Panama City, Panama -
Cuban President Fidel Castro said Friday that a U.S. Cuban exile group is plotting to kill him in Panama, where he is attending an international summit. Police said later that four people had been detained in connection with the alleged plot.
At a news conference held at the hotel where he is staying during the 10th Ibero-American summit of Latin American and European leaders, Castro said the Miami-based Cuban-American National Foundation ``has sent people to Panama with the purpose of eliminating me physically.'' ``They are already in Panama and they have introduced weapons and explosives,'' he said.
After Castro leveled his charges, Panama police detained Cuban exile Luis Posada Carriles and three others for questioning in connection with the alleged plot. Police Chief Carlos Bares said the four were detained at a local hotel, that they had arrived in Panama on Wednesday and that there were no guns found in their possession. They can be held for up to 24 hours.
In his comments, Castro claimed that the squad plotting to kill him was directed by Posada, whom he called ``a cowardly man totally without scruples.''
The Cuban-American National Foundation said it has no links to Posada. Ninoska Perez, a spokeswoman for the Cuban-American National Foundation in Miami, said the group has no one in Panama and that Castro ``should get a new story.'' ``He has accused us of everything in the book. There is no reason why we should have to respond to unfounded accusations,'' she said. ``He is the terrorist. They are accusations without proof. Where are the people he's talking about?''
Castro repeated previous claims that Posada organized the 1976 bombing of a Cubana de Aviacion jetliner that killed 73 people, as well as several other plots against his own life.
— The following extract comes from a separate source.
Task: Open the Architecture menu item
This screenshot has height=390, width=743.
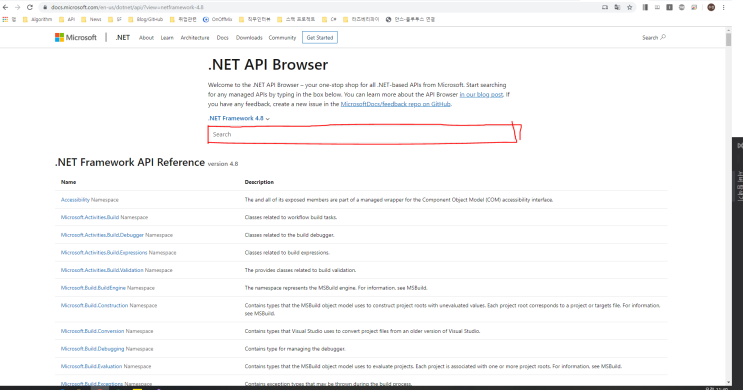Action: [x=195, y=37]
Posada was twice acquitted of bombing the Cubana airliner. He spent nine years in a Venezuelan prison before escaping in 1985.
Castro said Cuban officials would make a formal report to Panamanian authorities. Panamanian Interior Minister Winston Spadafora said he had learned of the allegation earlier in the day and said Panamanian intelligence chief Pablo Quintero Luna had been sent to speak with Cuban security about the issue. He said Castro ``has had his advance security in Panama for several months. He has been offered all security and all cooperation.''
Castro, 74, veered between the grim and the almost playful as he joked that there had been ``about 600'' attempts on his life.
Castro's statement overshadowed the start of the Ibero-American summit of 19 Latin American countries along with Spain and Portugal.
In brief remarks at his arrival, Castro praised Panama for achieving ``full sovereignty'' with the December 1999 handover of the formerly U.S.-owned Panama Canal and the departure of U.S. troops, who maintained a presence in the country for 97 years.
``Today everything has changed,'' Castro said after shaking hands with President Mireya Moscoso. ``There are no troops shooting on students and the people of Panama own its canal and administer it excellently.''
Host of the previous Ibero-American Summit, Castro opened this year's session with a speech about the meeting's topic, the problems of children in Latin America.
Two presidents said they would not be able to attend: Peru's Alberto Fujimori and Nicaragua's Arnoldo Aleman.
El Salvador proposed a resolution condemning political violence, especially that of the Basque separatist group ETA in Spain, but Cuba reportedly balked at singling out ETA.